The Citizens United decision allows corporations to spend unlimited sums from their treasuries to influence elections. The result: a flood of corporate cash in the 2010 congressional elections and again in the 2012 presidential race.
The initiatives call on the Vermont Legislature and congressional delegation to support a constitutional amendment that clarifies that money is not speech and corporations are not people. Such an amendment would make it possible for Congress to limit election-related expenditures by for-profit corporations, nonprofits, unions and individuals.
“Vermonters are taking a lead in the growing movement for a constitutional amendment to limit the influence of big money and corporations in our democracy,” said Aquene Freechild, senior organizer with Public Citizen’s Democracy Is For People campaign. Public Citizen – along with Move to Amend/Women’s International League for Peace and Freedom, Vermont Peace and Justice Center, VPIRG, Vermont Businesses for Social Responsibility, Rural Vermont, Common Cause Vermont, Occupy Burlington, Vermonters Say Corporations Are Not People, Vermont Action for Peace, Vermont Workers Center, and Ben Cohen and Jerry Greenfield (co-founders of Ben & Jerry’s ice cream) – has worked with Vermont activists to collect signatures and get the resolutions on town meeting agendas.
In the wake of the Citizens United decision, campaign spending by outside groups has skyrocketed. In the 2010 election cycle, the first since the Supreme Court decision, outside groups spent nearly $300 million. This election cycle, just the two top spenders of 300 legal Super PACs plan to spend as much. Cities across the nation have voted to rid elections of corporate cash.

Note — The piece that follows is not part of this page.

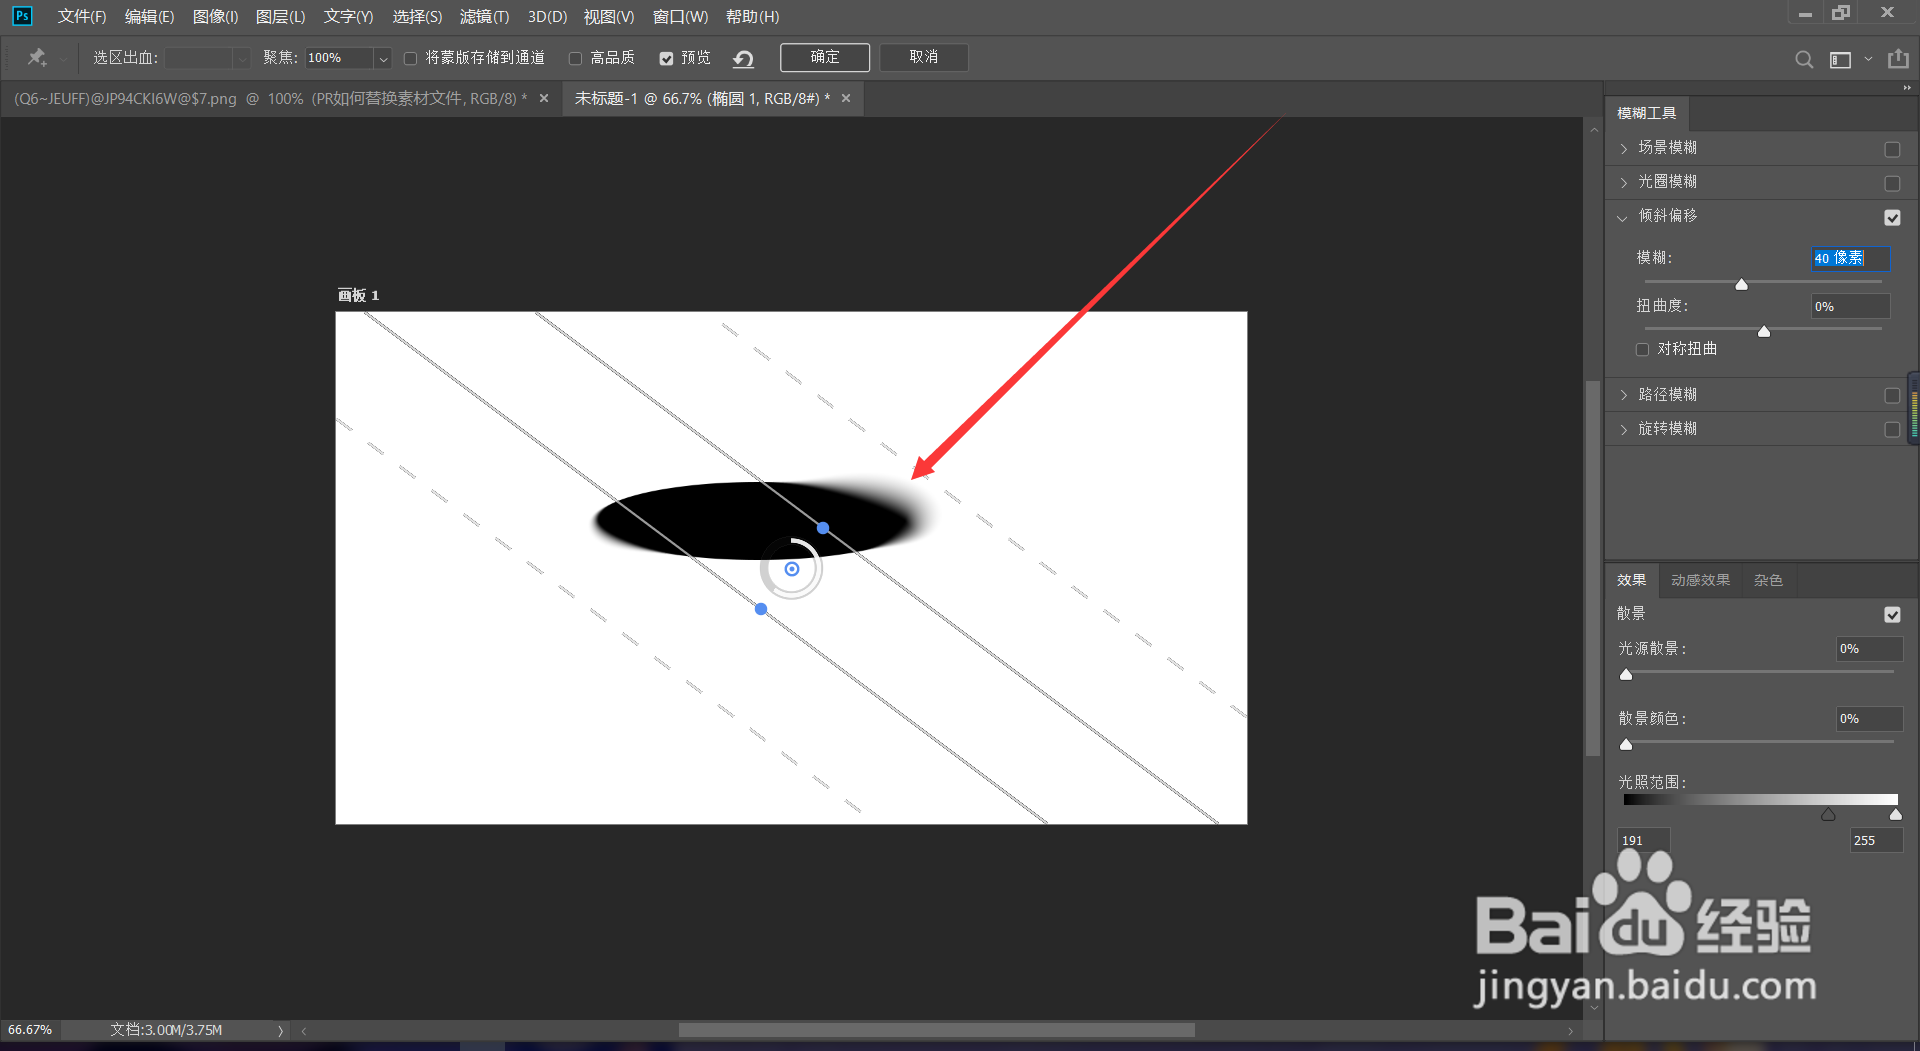
Task: Click the Photoshop logo icon
Action: (22, 16)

The towns with ballot measures challenging corporate personhood include Albany, Barnet, Brattleboro, Bristol, Burlington, Calais, Charlotte, Chester, Chittenden, Craftsbury, East Montpelier, Fayston, Fletcher, Greensboro, Hardwick, Hinesburg, Jericho, Lincoln, Marlboro, Marshfield, Monkton, Montgomery, Montpelier, Moretown, Mount Holly, Norwich, Plainfield, Putney, Richmond, Ripton, Roxbury, Rutland City, Rutland Town, Sharon, Shrewsbury, South Burlington, Starksboro, Sudbury, Thetford, Tunbridge, Waitsfield, Walden, Warren, Waltham, Williamstown, Williston, Winooski, Windsor, Woodbury, Woodstock and Worcester. The list is also available at www.citizen.org/Towns.

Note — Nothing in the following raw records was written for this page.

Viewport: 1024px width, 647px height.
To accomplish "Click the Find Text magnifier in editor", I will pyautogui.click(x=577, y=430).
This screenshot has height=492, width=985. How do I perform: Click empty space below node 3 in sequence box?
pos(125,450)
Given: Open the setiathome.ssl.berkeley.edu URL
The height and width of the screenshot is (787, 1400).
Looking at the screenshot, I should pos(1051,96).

A state resolution – introduced by state Sen. Virginia “Ginny” Lyons and currently in the Senate Government Operations Committee – calls on the Vermont delegation to support an amendment clarifying that corporations are not people under the U.S. Constitution. Lyons was also a leader in starting the town meeting effort, working with diverse groups to put forth sample language.